SOURCE TEXT
# # #
[Date Prev][Date Next][Thread Prev][Thread Next][Date Index][Thread Index]

[at-l] Brian Robinson in the NYT



This is the best general story I've read yet. 
Thanks for sharing it.
Jan

Bob Cummings wrote:
> 
> Here is the New York Times version of Brian's monumental walk. Thanks to Marty
> for providing an electronic version.
> 
> For a Speed-Hiker, Three Trails End in Maine and a Record
> 
> By BLAINE HARDEN>
> 
> MOUNT KATAHDIN, Me., Oct. 27 — Brian Robinson, his thick brown beard fringed
> with ice, made easy work of this forbidding mountain.
> 
> He scampered up Maine's  highest peak, climbing nearly a mile's rise in three
> hours without taking a  sip of water and barely breaking a sweat. The climb did
> not interest him. It certainly did not challenge him. The top  was all he cared
> about. For at the freezing, wind-blown summit, which is the  northern end of the
> Appalachian Trail, Mr. Robinson, 40, completed the  longest, fastest walk in
> American history: a meticulously planned 7,371-mile,  10-month hike fueled by
> 6,000 calories a day.
> 
> His finish here today made him the first person to hike in less than a year
> America's three national scenic trails, the Appalachian, Pacific Crest and
> Continental Divide Trails.
> 
> En route, he ate early, often (every two hours) and voraciously. He had whole
> chickens and entire cheesecakes for supper, periodically polished off two
> quarts of ice cream for lunch and put away 900 Snickers bars (three a day for
> 300 days). He ended his walk as he began it on the first day of this year —
> as a speed- hiking 155-pound beanpole whose trail name is Flyin' Brian. Among
> the gustatory insights Mr. Robinson acquired while eating wolfishly in 22
> states was that "salad is a waste of time."
> 
> Mr. Robinson, a computer engineer who worked at Compaq in Silicon Valley
> until he quit last December, "is a very disciplined person who always pushes
> everything to the theoretical limit," said his brother, Gregory, who flew up
> from Virginia to be with his brother for the last five miles of his journey.
# # #
DATA
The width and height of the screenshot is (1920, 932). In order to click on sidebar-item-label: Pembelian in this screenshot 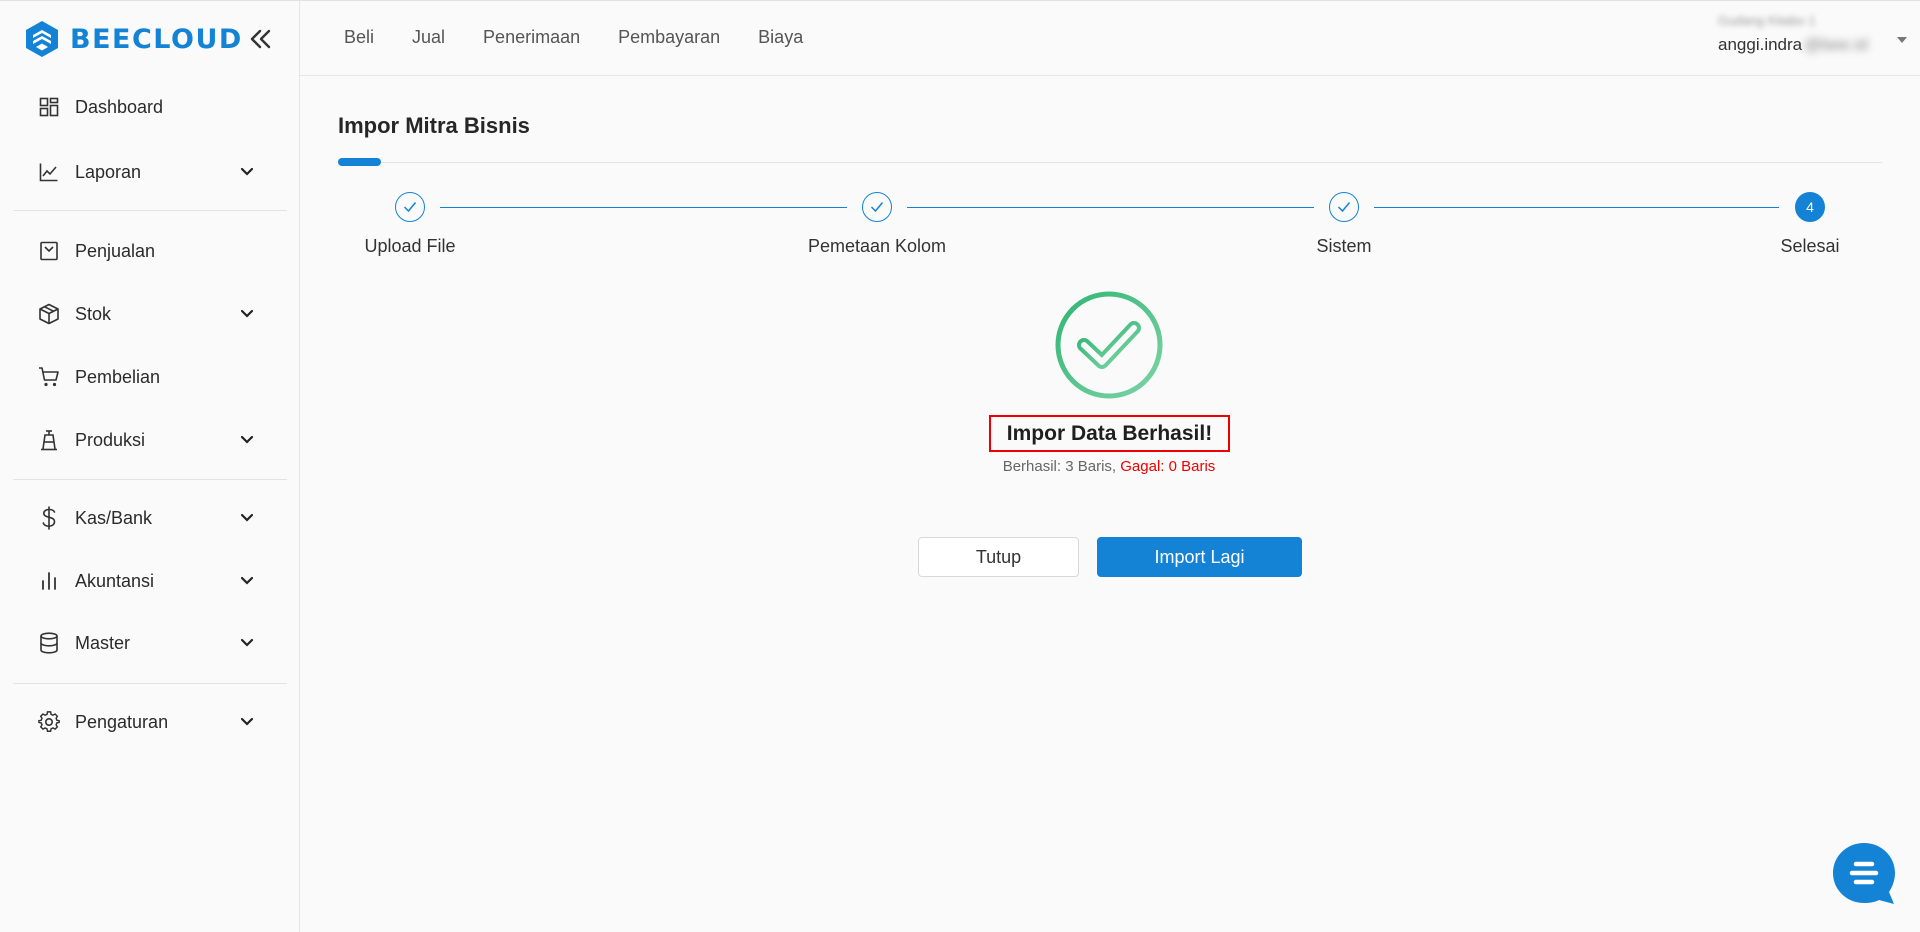, I will do `click(118, 376)`.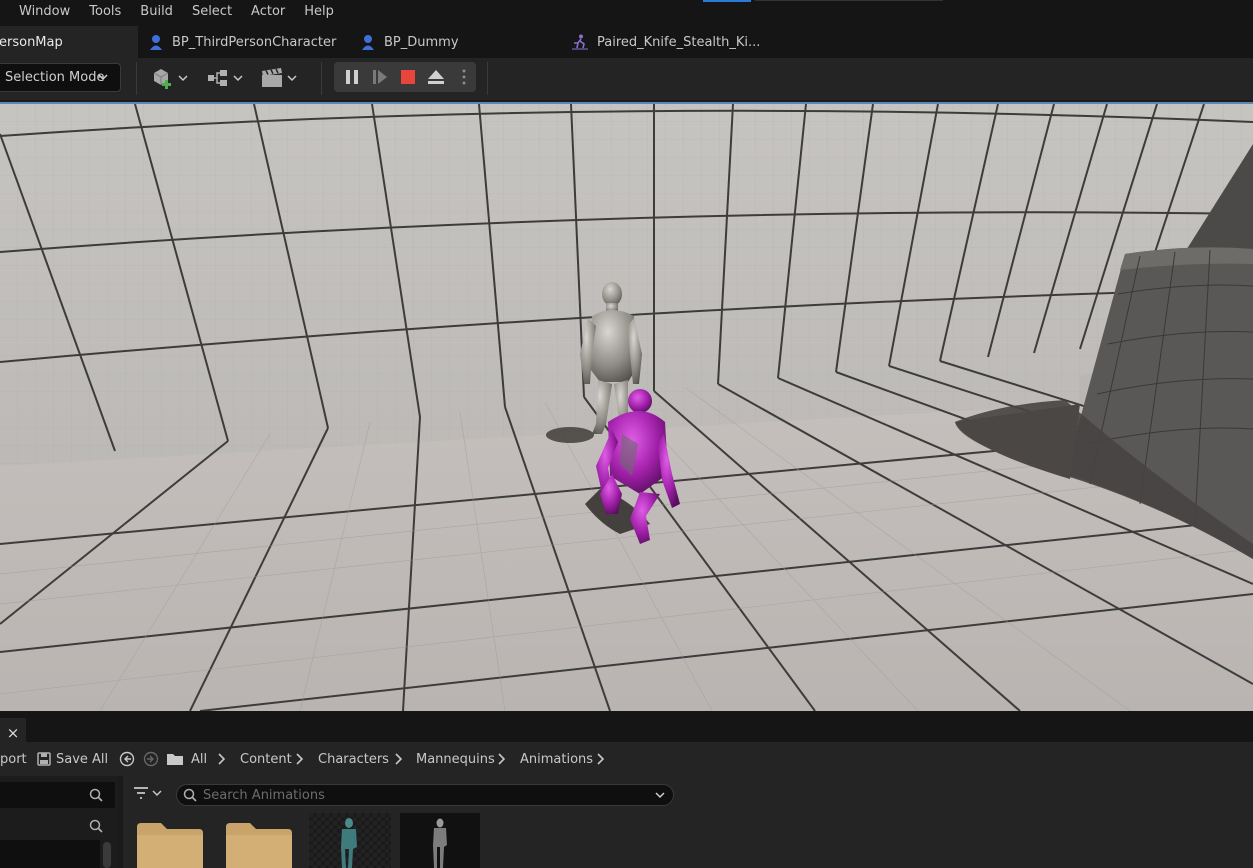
# # #
PROBLEMS AND TASKS
[A] In the Brian Robinson post, how many calories a day fueled the hike?
[B] Summarize the Brian Robinson post in two sentences.

PER-TASK OUTPUTS
[A] 6,000 calories a day.

[B] Brian Robinson, 40, reached the summit of Mount Katahdin, the northern end of the Appalachian Trail, and completed a 7,371-mile, 10-month hike that made him the first person to hike the Appalachian, Pacific Crest and Continental Divide Trails in less than a year. He ate every two hours along the way, including 900 Snickers bars, and his brother Gregory called him a very disciplined person who always pushes everything to the theoretical limit.